Friday, January 6, 2012


'Broken Dreams', Murray Unruh, glass & acrylic


In spite of inquiries and recommendations, changing governments, legislative reforms and in-house restructuring that the MCFD calls transformation, this child welfare system in B.C. has failed generations of both children and parents. British Columbia’s child welfare system has been in crisis for decades and it still is. Hon. Mary McNeil can only address the predicament if she consults and understands the history of this Ministry in B.C., acknowledges the existing problems, and agrees that changes are required and can be affected.

The foundation of B.C.’s child protection system is articulated in The Child Family and Community Services Act . It was approved in 1996 and it contains the values for child welfare as the Legislature expects it to be practiced. In 1996 this Act held enormous promise that the service provided would support families to care for their children within the family home. Physical apprehension of a child would be used only as a last resort and in the event that temporary placement was deemed necessary. Even in such a case the stated goal was always to reunify children with natural parents as quickly as possible. The CFCSA tacitly stated that removing a child from the parental home is a severe intervention. I join the crowd of serious reviewers who have concluded that the current child protection practices are violating the law established within the principles of the CFCSA. I'm not writing simply to rag on a Ministry or upon people but rather to represent the rationale for necessary changes and improvements to B.C.’s Child Protection programming and delivery.

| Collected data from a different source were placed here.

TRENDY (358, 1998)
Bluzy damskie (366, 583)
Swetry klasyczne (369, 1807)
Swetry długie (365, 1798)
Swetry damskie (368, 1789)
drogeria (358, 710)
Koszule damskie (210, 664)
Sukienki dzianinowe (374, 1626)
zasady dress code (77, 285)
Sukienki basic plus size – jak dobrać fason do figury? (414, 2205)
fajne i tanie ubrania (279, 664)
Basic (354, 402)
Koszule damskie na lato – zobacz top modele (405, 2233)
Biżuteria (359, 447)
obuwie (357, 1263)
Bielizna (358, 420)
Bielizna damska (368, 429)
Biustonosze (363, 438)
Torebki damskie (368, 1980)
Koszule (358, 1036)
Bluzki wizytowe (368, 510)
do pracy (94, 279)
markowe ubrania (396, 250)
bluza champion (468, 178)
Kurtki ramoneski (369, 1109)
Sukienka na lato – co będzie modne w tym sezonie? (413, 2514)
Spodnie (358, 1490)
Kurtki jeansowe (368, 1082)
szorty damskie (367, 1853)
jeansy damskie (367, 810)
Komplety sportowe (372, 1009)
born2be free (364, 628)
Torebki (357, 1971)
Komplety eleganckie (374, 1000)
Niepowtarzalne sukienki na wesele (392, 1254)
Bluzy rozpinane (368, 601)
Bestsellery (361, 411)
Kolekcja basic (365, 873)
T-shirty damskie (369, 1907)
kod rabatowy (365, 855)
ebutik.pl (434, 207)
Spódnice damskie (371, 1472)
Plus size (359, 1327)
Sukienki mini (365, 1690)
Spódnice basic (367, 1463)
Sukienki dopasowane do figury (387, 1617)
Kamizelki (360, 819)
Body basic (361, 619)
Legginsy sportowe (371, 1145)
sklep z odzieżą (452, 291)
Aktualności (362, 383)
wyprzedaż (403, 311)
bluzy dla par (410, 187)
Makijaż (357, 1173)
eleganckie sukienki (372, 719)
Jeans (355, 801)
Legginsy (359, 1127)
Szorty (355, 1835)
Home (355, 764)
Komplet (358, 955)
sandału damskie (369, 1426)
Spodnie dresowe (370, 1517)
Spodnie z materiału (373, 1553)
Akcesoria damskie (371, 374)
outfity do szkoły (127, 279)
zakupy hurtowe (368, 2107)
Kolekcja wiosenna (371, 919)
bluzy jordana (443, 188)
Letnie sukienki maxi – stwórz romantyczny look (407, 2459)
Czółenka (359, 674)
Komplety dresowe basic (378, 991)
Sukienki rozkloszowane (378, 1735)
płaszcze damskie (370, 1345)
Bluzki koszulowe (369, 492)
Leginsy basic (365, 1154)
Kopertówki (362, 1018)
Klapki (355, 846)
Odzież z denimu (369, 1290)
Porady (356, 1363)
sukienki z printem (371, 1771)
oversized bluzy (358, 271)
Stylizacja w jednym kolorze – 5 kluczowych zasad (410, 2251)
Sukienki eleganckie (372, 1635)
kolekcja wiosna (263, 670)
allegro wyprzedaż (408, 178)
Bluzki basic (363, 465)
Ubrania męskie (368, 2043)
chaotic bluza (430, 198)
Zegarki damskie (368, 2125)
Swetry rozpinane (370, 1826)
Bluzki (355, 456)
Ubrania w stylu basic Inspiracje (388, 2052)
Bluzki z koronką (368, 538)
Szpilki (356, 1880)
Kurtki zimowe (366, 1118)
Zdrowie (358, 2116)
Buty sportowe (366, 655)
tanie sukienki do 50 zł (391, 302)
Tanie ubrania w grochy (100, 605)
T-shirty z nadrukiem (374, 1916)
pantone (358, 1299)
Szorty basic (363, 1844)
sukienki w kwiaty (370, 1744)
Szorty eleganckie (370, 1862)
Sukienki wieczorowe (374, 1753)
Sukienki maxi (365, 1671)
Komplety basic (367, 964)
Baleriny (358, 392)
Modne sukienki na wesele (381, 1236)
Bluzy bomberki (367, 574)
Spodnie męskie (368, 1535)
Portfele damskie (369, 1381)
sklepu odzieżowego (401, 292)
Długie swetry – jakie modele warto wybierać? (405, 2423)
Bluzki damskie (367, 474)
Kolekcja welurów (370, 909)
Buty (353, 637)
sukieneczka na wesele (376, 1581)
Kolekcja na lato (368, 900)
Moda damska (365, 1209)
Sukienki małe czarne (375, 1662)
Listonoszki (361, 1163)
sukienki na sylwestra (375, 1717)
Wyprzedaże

When evaluating this Ministry, assessors are obliged to hear service providers, social workers, and lawyers representing parents in child protection cases. Wisdom dictates that another group needs to be heard and that is the parents whose children have been or are involved in the protection system. They have too often been ignored or silenced yet they have experiences, opinions and insights that can inform conscientious appraisers in ways that will make a difference. MCFD cannot in good faith say that it acts in the best interest of children until its management pays unbiased attention to parents.

The 'Child, Family and Community Services Act' Link

It concerns me that I have said nothing here that has not been said before by authorized probes and legal society reports. Ms. McNeil must restore MCFD practice of the fundamental principles of the ACT.

Art: 'Broken Dreams' by Murray Unruh, acrylic and glass, 36X49 inches

1 comment:

  1. "Crisis mode" is MCFD's business model. This has carefully evolved and refined since the 70's.

    You must have not personally had your own children removed, and/or have not reviewed the extensive documentation that exists for a family who has been selected for such intervention.

    If you looked at some of MCFD's analytics, you know this agency is not operated by overworked uninformed dummy's. They might give that appearance, but that is by design.

    The due diligence and preparation that occurs prior to a removal is mind boggling. You look at ANY file record of a family to confirm that in no way shape or form does a typical removal spontaneously happen because of a life-threatening event. Their so-called documentation on a single call involves 10-times the effort of an equivalent police call. This is because they have the time, and get so few of these calls Province-wide.

    If such crisis does occur, it gets released to the media, so we can hear all about how instantly MCFD responds to such 'crisis' events.

    If you want to look at where the phrase "go postal" originated and what happened to that mentality, look no further than child protection staff.

    If a social worker has a bad day, they can take it out on a helpless family so someone can be more miserable than them.

    MCFD needs to properly employ risk management: Risk / Issue / Problem. How they actually employ risk management brings them many dollars in Provincial budget funds.

    RISK is knowledge of something that could happen, say a family that might need help or trouble will results. Another example is an egg spinning on a table, the known risk is it may fall off and break.

    The ISSUE is, there is an observation of an increase liklihood that a known risk will occur. A plan must be put into place to reduce the risk. MCFD does "risk assessments" and constructs them in a way to show the only way to alleviate that risk is to give "services" to families. Another way to reduce risk is to remove children. In the case of an egg, placing pillows around the desk or a barrier to keep the egg from falling over the edge manages the risk.

    The PROBLEM is when the egg drops and breaks. MCFD loves problems. The know the risk, they identify some hapless family and accumulate 'issues' and they wait for the inevitable 'problem' which leads to removal.

    So you see, MCFD deliberately cultivates the decline of families so they can later jump in and portray themselves as saving the day by removing children.

    The RISK to the children of removal is poor school outcomes, diminished self esteem, bonding interruption with siblings and parents, a future problem to society. MCFD will have you believe such problems already existed, NOT that their intervention is the SOURCE of problems.

    You need experts OUTSIDE of MCFD who understand the risk model and how to properly implement it to shadow MCFD workers and make sure they do their job correctly WITHOUT removing children from their home.